Activity: Produce word for word the lines of the data below running from the one that has "You are a computer-use agent. Screen dimensions: 388x254" to the one that has "You are a computer-use agent. 268x155 pixels.", inclusive, and no others.

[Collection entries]
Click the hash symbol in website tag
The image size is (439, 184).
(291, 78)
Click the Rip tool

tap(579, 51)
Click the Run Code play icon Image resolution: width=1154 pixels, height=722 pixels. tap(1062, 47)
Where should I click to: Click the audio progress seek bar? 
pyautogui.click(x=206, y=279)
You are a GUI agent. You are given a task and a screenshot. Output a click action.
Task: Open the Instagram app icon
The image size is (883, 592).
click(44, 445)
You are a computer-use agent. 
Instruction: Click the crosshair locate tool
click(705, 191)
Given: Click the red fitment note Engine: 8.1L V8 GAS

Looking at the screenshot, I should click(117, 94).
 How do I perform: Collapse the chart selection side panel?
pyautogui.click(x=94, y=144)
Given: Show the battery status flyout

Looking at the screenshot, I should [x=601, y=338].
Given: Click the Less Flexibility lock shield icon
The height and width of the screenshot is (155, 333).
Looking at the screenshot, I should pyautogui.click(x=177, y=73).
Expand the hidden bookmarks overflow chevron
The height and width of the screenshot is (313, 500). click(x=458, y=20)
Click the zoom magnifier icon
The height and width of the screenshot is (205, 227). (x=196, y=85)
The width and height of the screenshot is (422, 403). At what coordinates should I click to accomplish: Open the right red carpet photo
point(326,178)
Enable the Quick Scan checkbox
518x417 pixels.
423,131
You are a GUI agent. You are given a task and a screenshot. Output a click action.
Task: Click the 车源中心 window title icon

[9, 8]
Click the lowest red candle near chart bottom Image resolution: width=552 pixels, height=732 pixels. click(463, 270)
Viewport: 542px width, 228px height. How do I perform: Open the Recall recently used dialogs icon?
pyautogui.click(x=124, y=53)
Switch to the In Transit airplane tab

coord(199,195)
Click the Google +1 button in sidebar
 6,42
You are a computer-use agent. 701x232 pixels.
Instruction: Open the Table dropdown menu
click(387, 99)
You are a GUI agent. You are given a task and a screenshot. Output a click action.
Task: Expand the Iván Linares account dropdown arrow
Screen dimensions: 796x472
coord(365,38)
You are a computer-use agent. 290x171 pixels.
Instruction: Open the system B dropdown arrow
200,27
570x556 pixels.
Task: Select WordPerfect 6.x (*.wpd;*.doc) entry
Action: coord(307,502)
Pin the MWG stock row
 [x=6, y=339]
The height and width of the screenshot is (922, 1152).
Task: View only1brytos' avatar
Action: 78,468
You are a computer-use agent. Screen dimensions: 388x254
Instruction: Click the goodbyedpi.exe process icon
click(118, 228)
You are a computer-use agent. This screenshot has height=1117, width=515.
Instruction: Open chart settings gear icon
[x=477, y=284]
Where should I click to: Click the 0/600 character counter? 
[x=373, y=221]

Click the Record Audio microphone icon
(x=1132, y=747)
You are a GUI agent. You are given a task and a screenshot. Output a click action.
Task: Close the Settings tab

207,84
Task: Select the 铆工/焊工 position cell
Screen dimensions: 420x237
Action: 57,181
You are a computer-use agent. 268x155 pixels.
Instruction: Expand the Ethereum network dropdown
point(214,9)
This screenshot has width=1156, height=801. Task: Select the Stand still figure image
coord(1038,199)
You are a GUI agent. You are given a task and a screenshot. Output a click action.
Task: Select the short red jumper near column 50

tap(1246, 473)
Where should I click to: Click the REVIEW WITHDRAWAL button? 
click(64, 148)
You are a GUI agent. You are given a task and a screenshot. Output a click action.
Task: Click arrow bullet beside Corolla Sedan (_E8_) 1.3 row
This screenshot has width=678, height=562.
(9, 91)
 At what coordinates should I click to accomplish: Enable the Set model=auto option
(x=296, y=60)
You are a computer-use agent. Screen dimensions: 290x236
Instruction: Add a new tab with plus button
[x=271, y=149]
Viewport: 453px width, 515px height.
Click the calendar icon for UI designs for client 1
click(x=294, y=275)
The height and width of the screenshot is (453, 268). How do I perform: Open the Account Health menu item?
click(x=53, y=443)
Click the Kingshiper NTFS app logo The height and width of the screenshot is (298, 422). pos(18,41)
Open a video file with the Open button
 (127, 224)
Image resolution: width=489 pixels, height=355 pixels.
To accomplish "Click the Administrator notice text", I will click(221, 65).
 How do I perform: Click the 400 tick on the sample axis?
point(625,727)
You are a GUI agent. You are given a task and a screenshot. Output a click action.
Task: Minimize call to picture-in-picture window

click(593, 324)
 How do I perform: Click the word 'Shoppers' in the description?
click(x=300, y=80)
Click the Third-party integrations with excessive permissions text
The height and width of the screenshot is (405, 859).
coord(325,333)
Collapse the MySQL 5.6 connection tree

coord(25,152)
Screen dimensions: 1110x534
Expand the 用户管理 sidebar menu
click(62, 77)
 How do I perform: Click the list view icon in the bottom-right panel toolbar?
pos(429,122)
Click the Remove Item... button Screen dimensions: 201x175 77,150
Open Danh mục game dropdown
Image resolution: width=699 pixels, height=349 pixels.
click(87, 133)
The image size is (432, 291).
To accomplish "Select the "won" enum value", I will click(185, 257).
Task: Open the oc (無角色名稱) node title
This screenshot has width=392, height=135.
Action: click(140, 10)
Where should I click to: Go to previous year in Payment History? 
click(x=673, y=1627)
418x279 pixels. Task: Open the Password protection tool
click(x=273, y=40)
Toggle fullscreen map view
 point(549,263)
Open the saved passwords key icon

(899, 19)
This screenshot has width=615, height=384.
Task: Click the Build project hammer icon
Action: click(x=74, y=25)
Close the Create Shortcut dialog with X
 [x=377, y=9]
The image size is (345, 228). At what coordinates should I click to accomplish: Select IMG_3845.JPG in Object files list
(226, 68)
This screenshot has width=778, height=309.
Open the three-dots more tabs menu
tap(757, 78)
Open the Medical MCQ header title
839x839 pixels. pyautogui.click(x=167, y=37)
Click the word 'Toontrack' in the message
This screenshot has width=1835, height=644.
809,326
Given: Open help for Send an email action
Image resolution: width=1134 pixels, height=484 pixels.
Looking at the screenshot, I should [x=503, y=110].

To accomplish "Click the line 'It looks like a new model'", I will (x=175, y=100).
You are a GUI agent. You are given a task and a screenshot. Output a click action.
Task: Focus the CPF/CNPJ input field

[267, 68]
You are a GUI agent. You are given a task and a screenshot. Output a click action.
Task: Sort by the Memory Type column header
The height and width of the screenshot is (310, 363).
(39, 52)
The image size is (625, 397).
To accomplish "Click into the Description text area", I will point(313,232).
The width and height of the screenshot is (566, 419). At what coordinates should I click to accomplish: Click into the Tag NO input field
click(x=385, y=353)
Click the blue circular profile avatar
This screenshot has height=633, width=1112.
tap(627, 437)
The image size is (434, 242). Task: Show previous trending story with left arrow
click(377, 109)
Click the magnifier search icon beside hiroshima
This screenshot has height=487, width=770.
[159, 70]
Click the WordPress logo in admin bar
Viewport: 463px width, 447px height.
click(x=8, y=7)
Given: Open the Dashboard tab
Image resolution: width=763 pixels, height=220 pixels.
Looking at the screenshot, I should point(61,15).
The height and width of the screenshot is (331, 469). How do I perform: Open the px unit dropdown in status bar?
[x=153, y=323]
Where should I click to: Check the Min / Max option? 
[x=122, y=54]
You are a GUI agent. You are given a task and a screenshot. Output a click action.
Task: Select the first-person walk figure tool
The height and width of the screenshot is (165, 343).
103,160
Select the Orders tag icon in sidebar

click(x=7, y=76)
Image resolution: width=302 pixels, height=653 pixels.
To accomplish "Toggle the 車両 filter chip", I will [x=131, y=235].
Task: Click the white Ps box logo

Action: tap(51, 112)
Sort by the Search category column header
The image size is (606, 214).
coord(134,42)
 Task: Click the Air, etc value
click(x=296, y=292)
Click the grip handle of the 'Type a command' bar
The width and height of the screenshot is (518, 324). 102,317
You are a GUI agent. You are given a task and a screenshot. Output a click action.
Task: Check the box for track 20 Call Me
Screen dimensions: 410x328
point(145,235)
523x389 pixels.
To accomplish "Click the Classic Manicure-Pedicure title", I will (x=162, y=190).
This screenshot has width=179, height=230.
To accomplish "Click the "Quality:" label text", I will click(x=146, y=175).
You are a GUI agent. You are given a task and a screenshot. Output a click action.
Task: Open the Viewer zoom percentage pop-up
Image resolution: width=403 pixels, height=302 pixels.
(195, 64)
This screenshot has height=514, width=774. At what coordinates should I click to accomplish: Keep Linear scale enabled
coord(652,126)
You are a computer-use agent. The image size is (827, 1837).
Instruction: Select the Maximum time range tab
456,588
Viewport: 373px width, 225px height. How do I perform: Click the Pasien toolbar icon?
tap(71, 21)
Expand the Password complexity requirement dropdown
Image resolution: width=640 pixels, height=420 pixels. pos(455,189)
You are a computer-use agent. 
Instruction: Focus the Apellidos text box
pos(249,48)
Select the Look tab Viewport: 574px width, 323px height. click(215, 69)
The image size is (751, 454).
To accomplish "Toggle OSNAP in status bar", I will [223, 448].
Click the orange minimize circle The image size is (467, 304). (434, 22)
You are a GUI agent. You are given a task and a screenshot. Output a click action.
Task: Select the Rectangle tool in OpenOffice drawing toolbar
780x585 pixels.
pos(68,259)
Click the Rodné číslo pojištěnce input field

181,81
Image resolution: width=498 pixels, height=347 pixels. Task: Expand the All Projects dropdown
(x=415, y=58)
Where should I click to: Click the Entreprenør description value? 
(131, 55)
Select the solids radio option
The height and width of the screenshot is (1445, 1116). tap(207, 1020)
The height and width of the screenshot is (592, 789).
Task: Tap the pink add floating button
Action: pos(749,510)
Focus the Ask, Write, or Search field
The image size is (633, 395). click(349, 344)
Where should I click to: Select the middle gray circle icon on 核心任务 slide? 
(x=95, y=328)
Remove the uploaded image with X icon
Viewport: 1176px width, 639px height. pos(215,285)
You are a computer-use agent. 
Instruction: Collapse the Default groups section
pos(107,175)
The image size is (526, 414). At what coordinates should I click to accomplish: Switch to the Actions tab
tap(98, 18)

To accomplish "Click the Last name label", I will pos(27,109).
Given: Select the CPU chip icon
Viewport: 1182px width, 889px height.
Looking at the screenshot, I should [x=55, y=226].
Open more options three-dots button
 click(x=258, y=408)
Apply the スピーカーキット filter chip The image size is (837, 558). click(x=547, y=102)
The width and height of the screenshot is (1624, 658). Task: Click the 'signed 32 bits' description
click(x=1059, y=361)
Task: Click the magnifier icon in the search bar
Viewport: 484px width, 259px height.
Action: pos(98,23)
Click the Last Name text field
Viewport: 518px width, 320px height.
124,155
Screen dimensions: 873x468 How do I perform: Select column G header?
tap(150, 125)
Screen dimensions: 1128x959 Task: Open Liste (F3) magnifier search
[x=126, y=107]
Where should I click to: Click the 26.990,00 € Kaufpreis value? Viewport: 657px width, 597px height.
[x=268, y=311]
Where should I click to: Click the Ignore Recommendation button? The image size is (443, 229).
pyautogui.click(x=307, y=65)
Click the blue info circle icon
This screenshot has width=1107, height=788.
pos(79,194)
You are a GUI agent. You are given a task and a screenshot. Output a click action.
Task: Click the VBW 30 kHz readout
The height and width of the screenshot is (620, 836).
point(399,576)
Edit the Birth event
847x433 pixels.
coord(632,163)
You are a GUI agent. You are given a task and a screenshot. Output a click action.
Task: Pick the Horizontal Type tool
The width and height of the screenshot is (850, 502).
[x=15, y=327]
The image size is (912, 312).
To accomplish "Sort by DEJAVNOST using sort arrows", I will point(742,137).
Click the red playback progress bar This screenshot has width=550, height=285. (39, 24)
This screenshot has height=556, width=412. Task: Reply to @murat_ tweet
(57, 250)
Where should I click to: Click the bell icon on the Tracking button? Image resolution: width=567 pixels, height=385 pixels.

Written answer:
You are a computer-use agent. Screen dimensions: 388x254
Instruction: Click the goodbyedpi.exe process icon
click(118, 228)
You are a computer-use agent. This screenshot has height=1117, width=515.
Instruction: Open chart settings gear icon
[x=477, y=284]
Where should I click to: Click the 0/600 character counter? 
[x=373, y=221]

Click the Record Audio microphone icon
(x=1132, y=747)
You are a GUI agent. You are given a task and a screenshot. Output a click action.
Task: Close the Settings tab

207,84
Task: Select the 铆工/焊工 position cell
Screen dimensions: 420x237
Action: 57,181
You are a computer-use agent. 268x155 pixels.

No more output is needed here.